Prompt »
A partial copy is required: transcribe exactly the lines from the one containing "Collapse the AMD Radeon HD 6250 Graphics node" through the last line below, without any pictures.

(Stored data entries)

:::::

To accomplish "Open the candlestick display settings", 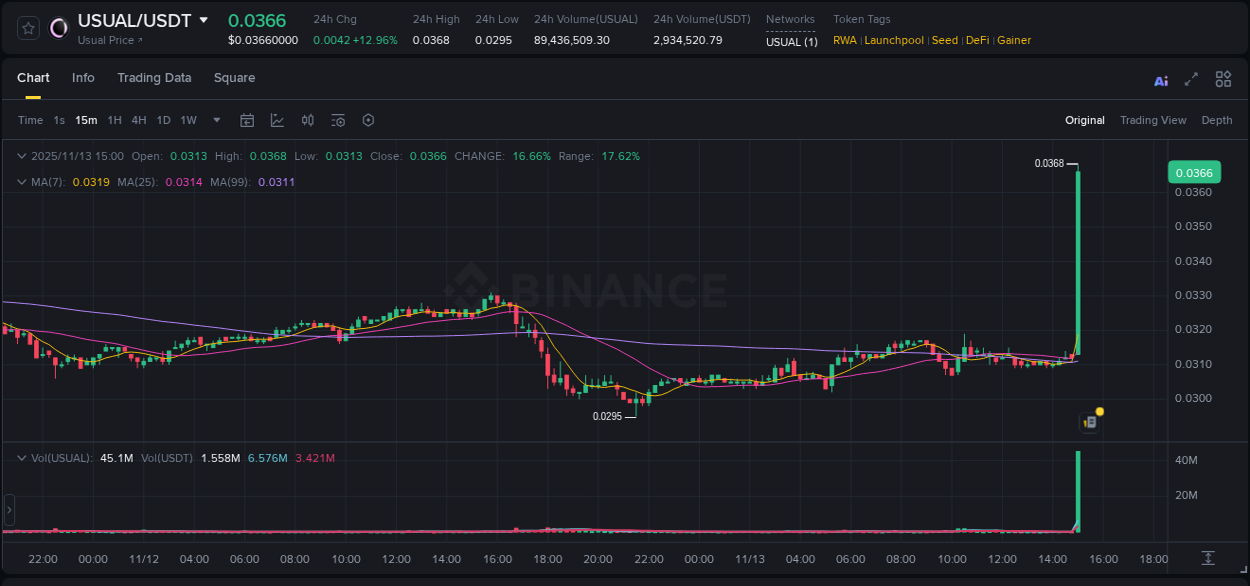I will tap(307, 120).
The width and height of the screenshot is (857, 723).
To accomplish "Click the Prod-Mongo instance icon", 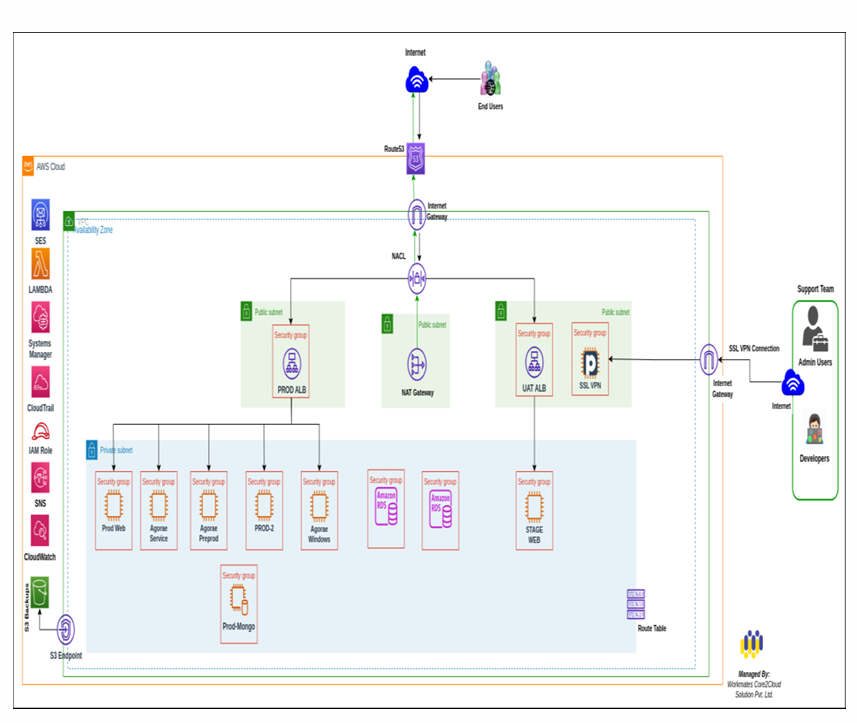I will tap(238, 600).
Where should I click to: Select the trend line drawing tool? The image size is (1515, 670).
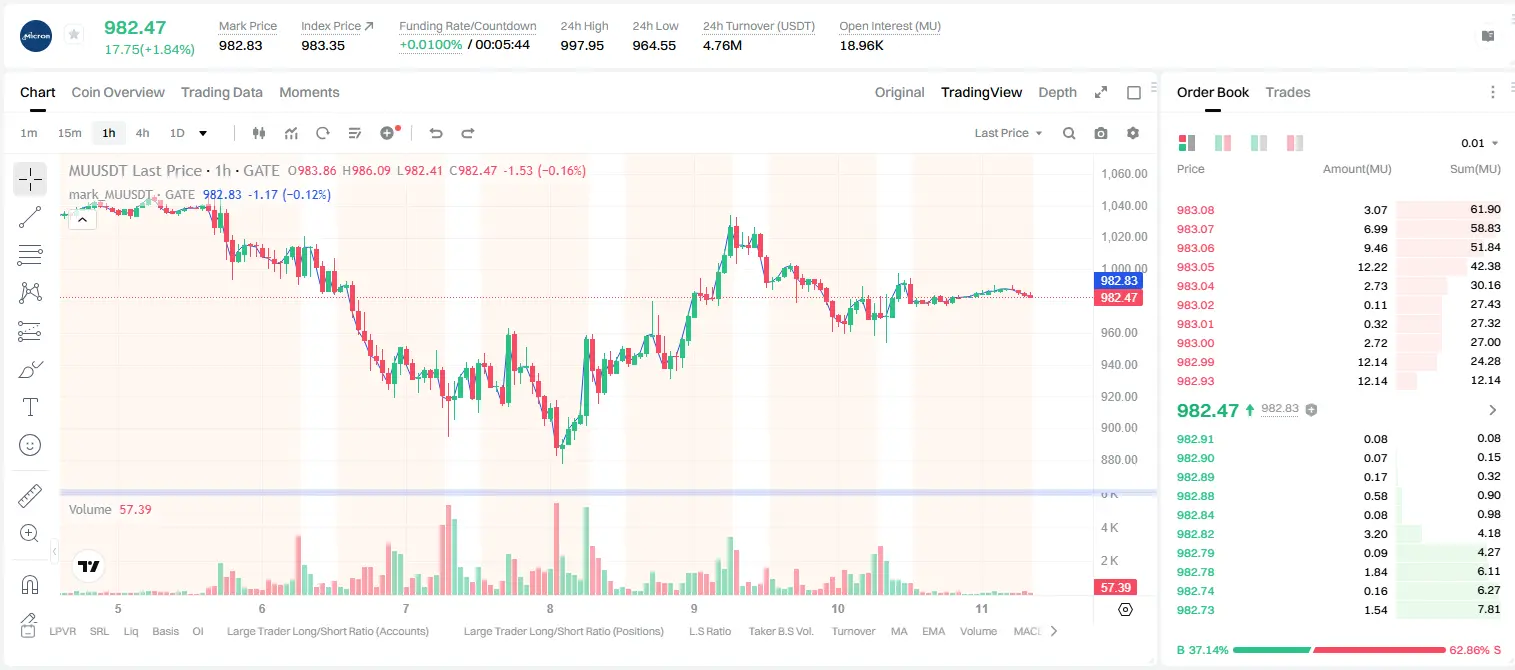[30, 217]
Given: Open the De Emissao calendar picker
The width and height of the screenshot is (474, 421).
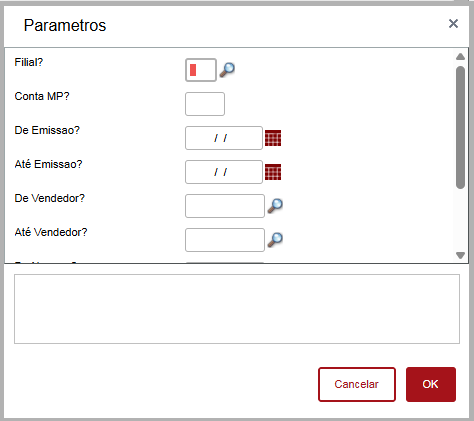Looking at the screenshot, I should (273, 138).
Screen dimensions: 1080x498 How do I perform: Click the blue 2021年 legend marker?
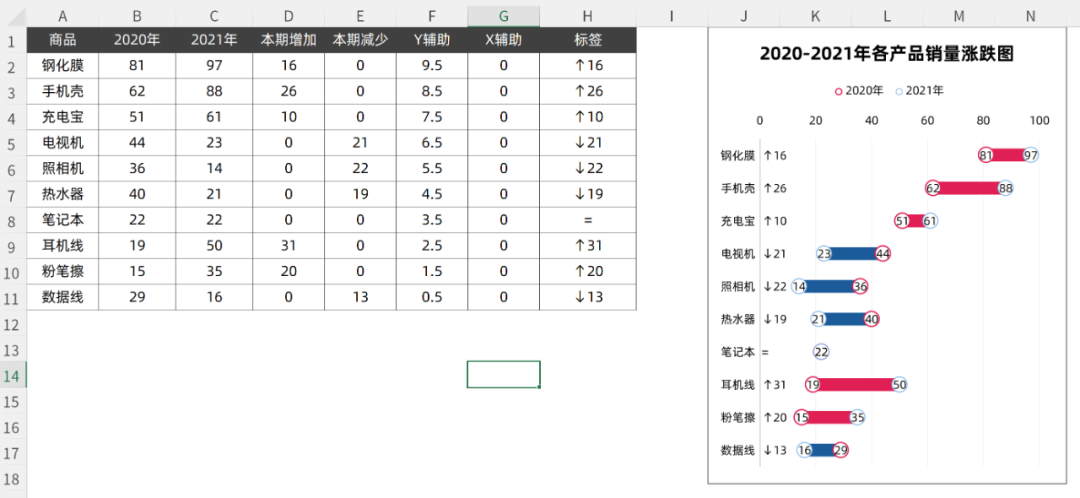899,91
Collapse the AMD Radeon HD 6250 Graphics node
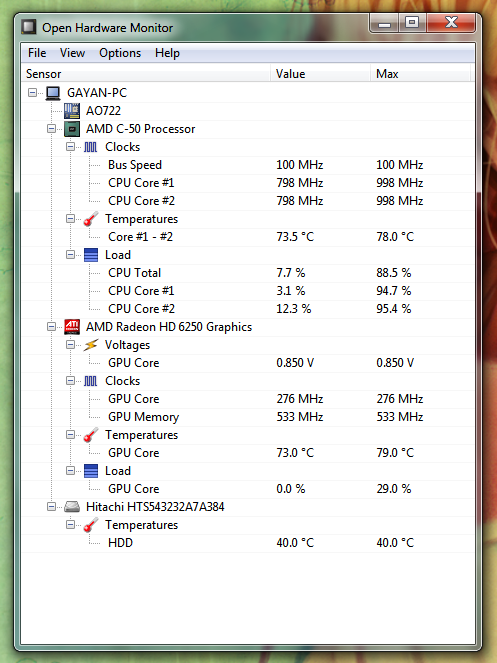The image size is (497, 663). point(52,326)

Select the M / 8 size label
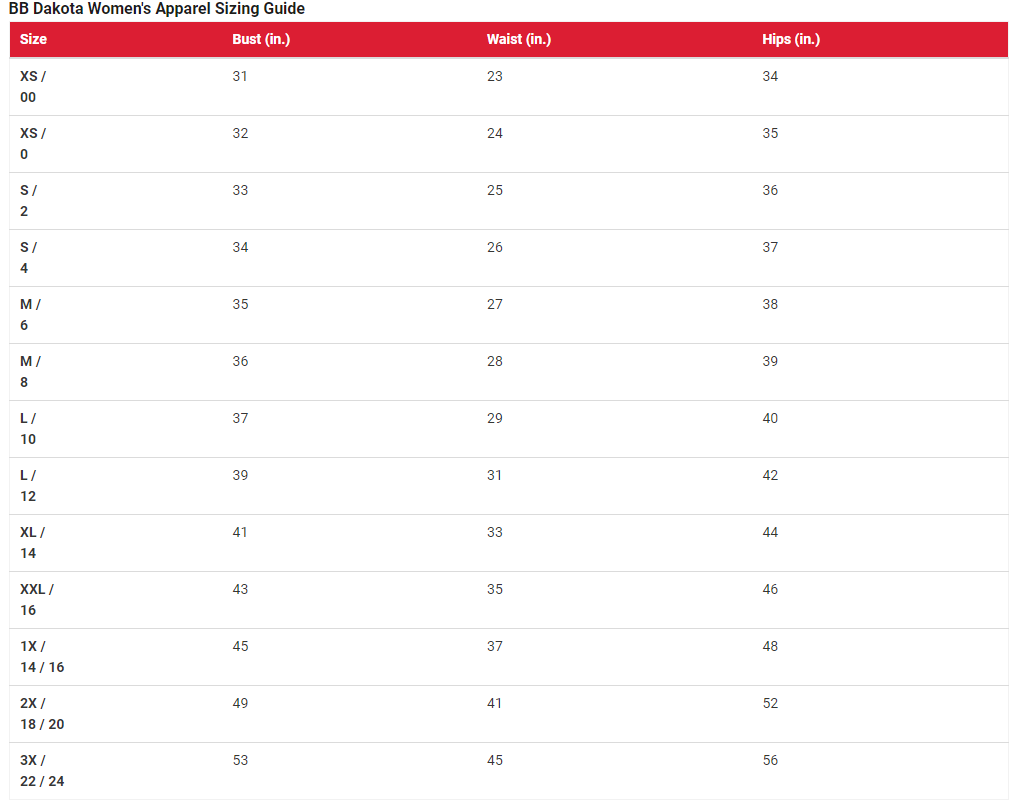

:::::

The completed task »
Collapse the AMD Radeon HD 6250 Graphics node
The image size is (497, 663). point(52,326)

Select the M / 8 size label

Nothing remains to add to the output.